EAD Ingest

EHRI administrators can ingest EAD into the portal via a web interface. Behind the scenes the process is the same as that documented in the backend ingest section but using the web interface does more, as described below.

First, you need to find the item you’re importing into. This is known as the scope in EHRI lingo. For example, institutions and top-level archival units are both valid scopes for EAD import. There are two modes for EAD ingest:

Standard
The usual EAD ingest mode which will create new items or update existing items.
Sync Mode
This will synchronise the contents of the repository or archival unit to match the data being ingested. Obviously this is a sharp tool since it will delete existing items from the DB unless they’re present in the EAD you’re importing. Sync mode will also detect items that have moved from one place in the archival hierarchy to another (e.g. via the insertion of intermediate organisational levels) and repoint user-generated content referring to the old items, and creates 301 (moved permanently) redirects for the old items.

Note: when ingesting into a top-level archival unit, sync mode is the only one available, and also depends on the archive in question having unique identifiers for each archival unit. If they don’t, it’s not possible to safely perform the ingest.

One the ingest scope page you’ll see this section of the sidebar:

Link to ingest EAD

That will lead to the following form:

The EAD ingest form

The options on this form are as follows:

Allow Item Updates
Checking this box shows intent that the data to be ingested could update items already in the database.
Tolerant
This will prevent the ingest task aborting if there are individial validation errors during the process. Leave this unchecked unless you really know what the validation errors are and that they can be safely ignored.
Handler Class
If a custom XML handler has been written for this data, specify its class name here.
Importer Class
If a custom XML importer has been written for this data, specify its class name here.
Import Properties
If this data requires custom property mappings, attach the properties file here.
Excluded IDs
If a scope is being synchronised by you want to exclude some specific items (for example, items that were created manually and not derived from EAD) specify the item IDs to be excluded here, one per line.
Log Message
A mandatory message providing the context of this data import (where the data came from, etc.)
Data File
The actual EAD payload, consisting of either a single EAD XML file or a GZipped archive containing multiple EADs.
Commit Ingest
Without this box checked the importer will work in dry-run mode, and not actually commit any changes to the database. This is very useful if you want to validate its behaviour, and at least one dry-run should be made.

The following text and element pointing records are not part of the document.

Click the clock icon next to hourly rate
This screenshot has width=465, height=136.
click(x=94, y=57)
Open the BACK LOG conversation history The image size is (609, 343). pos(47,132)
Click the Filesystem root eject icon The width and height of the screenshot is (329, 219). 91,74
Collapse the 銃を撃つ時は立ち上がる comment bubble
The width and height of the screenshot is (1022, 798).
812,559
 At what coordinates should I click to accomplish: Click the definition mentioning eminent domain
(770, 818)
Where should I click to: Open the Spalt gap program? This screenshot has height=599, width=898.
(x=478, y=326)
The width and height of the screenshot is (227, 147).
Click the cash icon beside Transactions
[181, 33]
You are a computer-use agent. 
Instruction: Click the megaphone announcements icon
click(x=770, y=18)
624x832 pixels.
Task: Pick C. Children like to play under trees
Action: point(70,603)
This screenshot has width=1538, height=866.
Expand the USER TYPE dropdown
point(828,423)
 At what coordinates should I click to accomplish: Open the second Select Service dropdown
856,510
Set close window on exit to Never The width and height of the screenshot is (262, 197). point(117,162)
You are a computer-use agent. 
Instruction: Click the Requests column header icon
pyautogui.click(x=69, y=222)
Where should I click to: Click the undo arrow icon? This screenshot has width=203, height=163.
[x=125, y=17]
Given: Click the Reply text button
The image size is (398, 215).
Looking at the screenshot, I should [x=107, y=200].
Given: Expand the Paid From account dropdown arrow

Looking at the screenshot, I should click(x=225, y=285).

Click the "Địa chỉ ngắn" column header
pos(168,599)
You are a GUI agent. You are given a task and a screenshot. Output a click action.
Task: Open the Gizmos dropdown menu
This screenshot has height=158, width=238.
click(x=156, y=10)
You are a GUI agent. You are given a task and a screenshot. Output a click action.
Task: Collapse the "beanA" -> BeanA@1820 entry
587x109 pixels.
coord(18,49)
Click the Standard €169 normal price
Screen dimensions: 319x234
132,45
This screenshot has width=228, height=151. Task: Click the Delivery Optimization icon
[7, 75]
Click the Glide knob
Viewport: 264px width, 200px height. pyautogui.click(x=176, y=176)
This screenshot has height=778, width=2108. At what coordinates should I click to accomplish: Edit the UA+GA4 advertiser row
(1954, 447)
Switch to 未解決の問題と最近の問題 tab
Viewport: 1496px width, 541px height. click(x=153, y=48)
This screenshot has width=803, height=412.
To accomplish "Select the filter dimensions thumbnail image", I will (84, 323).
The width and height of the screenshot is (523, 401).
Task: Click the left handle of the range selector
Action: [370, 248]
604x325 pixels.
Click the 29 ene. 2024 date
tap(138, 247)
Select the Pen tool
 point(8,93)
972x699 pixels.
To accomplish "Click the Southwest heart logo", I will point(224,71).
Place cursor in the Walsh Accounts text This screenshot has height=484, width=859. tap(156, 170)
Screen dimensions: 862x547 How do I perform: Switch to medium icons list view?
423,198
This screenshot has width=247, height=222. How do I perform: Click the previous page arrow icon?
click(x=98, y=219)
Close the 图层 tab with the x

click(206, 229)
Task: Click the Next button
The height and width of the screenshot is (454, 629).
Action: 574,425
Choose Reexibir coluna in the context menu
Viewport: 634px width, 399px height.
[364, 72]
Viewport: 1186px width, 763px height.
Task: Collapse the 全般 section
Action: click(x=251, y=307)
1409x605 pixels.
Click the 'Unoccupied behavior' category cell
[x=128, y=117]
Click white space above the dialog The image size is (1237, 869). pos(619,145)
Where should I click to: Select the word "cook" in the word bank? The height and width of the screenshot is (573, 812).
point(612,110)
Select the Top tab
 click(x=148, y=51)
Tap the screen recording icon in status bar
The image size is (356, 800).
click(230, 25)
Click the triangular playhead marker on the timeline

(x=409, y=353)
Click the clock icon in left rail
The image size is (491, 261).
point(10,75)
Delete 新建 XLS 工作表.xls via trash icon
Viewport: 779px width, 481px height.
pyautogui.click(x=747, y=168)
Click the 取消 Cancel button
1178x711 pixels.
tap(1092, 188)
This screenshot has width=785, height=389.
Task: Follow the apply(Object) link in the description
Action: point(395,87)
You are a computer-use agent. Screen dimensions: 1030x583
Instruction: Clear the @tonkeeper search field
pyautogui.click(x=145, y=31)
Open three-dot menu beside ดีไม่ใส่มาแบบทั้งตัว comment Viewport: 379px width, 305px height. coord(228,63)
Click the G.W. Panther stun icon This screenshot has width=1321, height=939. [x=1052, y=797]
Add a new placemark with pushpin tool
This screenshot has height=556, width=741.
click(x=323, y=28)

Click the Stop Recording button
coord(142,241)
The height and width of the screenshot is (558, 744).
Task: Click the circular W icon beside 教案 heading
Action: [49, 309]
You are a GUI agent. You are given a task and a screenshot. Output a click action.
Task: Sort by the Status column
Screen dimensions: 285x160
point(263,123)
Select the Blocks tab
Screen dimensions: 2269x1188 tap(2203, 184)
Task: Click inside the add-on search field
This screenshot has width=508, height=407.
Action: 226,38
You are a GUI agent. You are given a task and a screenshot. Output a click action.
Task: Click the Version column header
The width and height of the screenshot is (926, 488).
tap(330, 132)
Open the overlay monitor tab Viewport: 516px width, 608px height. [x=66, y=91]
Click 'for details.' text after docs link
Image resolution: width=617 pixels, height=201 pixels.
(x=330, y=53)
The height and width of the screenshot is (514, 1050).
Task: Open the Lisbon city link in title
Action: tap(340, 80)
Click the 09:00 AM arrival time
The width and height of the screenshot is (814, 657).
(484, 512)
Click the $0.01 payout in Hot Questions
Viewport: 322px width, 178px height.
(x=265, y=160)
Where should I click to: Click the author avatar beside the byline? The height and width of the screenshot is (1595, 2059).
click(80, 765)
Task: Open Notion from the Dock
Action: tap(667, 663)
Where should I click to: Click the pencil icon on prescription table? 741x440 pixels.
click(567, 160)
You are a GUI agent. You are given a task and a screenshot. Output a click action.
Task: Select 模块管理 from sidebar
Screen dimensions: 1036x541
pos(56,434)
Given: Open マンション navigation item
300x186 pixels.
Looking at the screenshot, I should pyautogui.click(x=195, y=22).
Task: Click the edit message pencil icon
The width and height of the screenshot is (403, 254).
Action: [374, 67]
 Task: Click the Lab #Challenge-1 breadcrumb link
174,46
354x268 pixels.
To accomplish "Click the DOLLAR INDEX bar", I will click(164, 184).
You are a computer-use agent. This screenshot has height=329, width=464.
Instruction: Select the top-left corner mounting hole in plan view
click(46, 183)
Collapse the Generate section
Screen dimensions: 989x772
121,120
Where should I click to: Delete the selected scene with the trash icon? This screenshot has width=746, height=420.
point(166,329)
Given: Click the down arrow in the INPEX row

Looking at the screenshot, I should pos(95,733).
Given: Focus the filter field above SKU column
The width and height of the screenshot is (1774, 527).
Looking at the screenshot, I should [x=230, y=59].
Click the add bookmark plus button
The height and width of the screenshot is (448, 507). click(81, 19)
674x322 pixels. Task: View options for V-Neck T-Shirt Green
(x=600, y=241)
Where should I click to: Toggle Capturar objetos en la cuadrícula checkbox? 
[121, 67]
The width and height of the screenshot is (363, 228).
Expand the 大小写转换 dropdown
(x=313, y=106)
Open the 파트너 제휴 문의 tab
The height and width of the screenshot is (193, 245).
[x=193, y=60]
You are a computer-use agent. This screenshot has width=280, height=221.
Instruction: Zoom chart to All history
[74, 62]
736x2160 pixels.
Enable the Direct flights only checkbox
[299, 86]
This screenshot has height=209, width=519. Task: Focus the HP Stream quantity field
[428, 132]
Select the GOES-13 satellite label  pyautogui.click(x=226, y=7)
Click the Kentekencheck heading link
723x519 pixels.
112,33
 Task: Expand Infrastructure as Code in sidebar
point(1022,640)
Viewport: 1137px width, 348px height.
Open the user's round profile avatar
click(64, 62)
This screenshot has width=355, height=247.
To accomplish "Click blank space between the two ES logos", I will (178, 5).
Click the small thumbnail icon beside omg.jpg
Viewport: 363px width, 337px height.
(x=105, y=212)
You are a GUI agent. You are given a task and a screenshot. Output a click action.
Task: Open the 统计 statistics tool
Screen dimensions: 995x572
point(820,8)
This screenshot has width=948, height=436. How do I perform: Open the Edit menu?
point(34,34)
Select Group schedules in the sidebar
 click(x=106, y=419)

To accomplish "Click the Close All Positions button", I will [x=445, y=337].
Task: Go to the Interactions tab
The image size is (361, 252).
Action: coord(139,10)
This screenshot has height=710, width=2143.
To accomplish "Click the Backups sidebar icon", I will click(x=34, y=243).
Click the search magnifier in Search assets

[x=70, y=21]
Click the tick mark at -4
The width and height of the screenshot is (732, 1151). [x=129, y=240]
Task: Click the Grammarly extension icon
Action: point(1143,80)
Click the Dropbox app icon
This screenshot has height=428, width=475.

On clicking submit the payload file will upload and in due course you should start to see some progress messages appear, like the following:

Finished uploading data...
Initialising ingest for job: 5124c9ae-4f2a-4db3-bf3c-2cdffcdc8fc0...
Ingesting... |
Ingesting... /
Ingesting... -
Ingesting... \
Ingesting... |
Received a valid sync manifest...
Data: created: 12338, updated: 30698, unchanged: 0, errors: 0
Task was a dry run so not proceeding to reindex
Uploading log...
Ingesting... /
Sync: moved: 456, new: 11882, deleted: 2371
Task was a dry run so not creating redirects
Log stored at https://s3-eu-west-1.amazonaws.com/ehri-data/ingest-logs%2Fingest-20180208150649-5124c9ae-4f2a-4db3-bf3c-2cdffcdc8fc0.json
Done

Dry run mode will store a log for you to examine, but will not create 301 redirects if any items were moved in the sync process.